The County of Manchester was proclaimed on 21 May 1891 along with the hundreds of Castine, Copley and Handyside.

The county was named by Algernon Keith-Falconer, 9th Earl of Kintore, the Governor of South Australia after his father-in-law, George Montagu, 6th Duke of Manchester.

The following hundreds have been proclaimed within the county - Castine, Copley and Handyside in 1891, Jenkins in 1892 and Gillen in 1893.

==Constituent hundreds==
===Location of constituent hundreds===
The hundreds are laid out from north to south along the county's eastern boundary as follows - Castine, Copley, Gillen and Jenkins with the latter being bounded by the County of York to the south. The Hundred of Handyside is located on the west side of Copley and Gillen.

===Hundred of Castine ===
The Hundred of Castine was proclaimed on 21 May 1891. It covers an area of 95 mi2 and is named after John Castine, a member of the Parliament of South Australia. Its extent includes parts of the localities of Carriewerlow and Mount Arden.

===Hundred of Copley ===
The Hundred of Copley was proclaimed on 21 May 1891. It covers an area of 90 mi2 and is named after William Copley, a former member of the South Australian Parliament. Its extent includes parts of the localities of Carriewerlow, Mount Arden, Lincoln Gap and Port Augusta West.

===Hundred of Gillen ===
The Hundred of Gillen was proclaimed on 26 January 1893. It covers an area of 95 mi2 and is named after P P Gillen, a former member of the South Australian Parliament. Its extent includes the locality of Commissariat Point and parts of the localities of Cultana, Lincoln Gap and Port Augusta West.

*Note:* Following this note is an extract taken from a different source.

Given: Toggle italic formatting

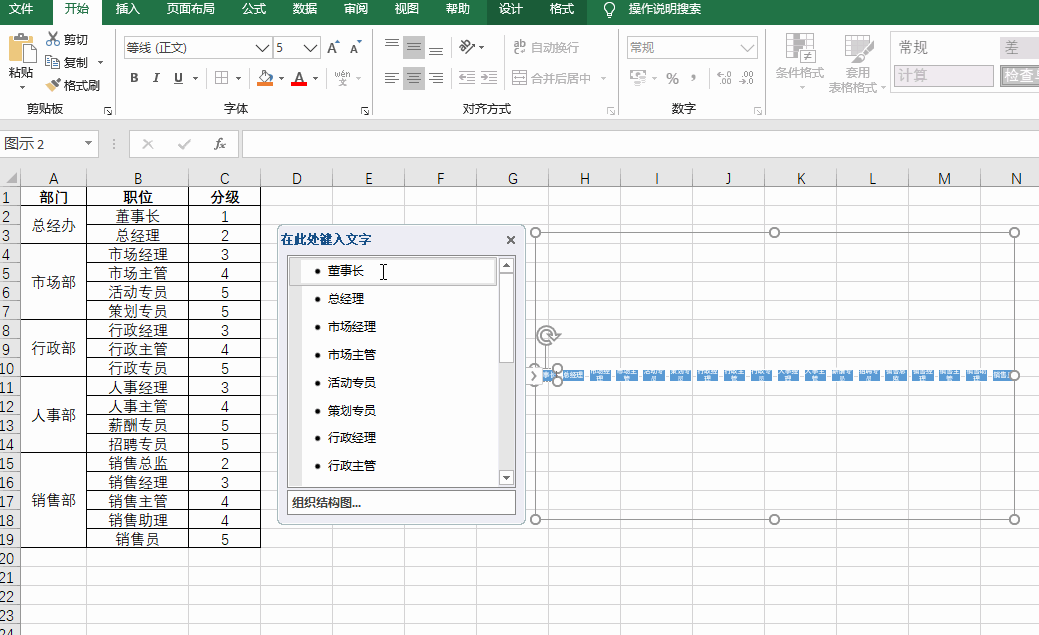Looking at the screenshot, I should click(x=155, y=78).
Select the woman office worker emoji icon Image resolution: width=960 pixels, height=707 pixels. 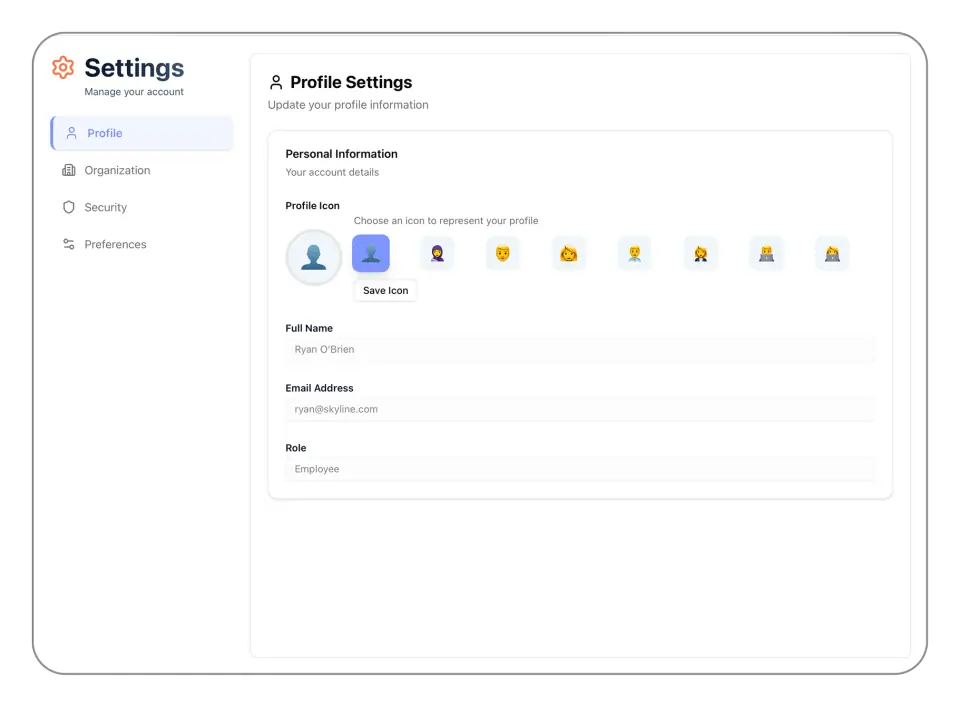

===Hundred of Handyside ===
The Hundred of Handyside was proclaimed on 21 May 1891. It covers an area of 134 mi2 and is named after A D Handyside, a former member of the South Australian Parliament. Its extent includes parts of the localities of Carriewerlow, Cultana, Illeroo, Lincoln Gap and Pandurra.

===Hundred of Jenkins ===
The Hundred of Jenkins was proclaimed on 28 January 1892. It covers an area of 154 mi2 and is named after John Jenkins, a former member of the South Australian Parliament. Its extent includes the localities of Blanche Harbor and Douglas Point, and parts of the localities of Cultana and Douglas Point South.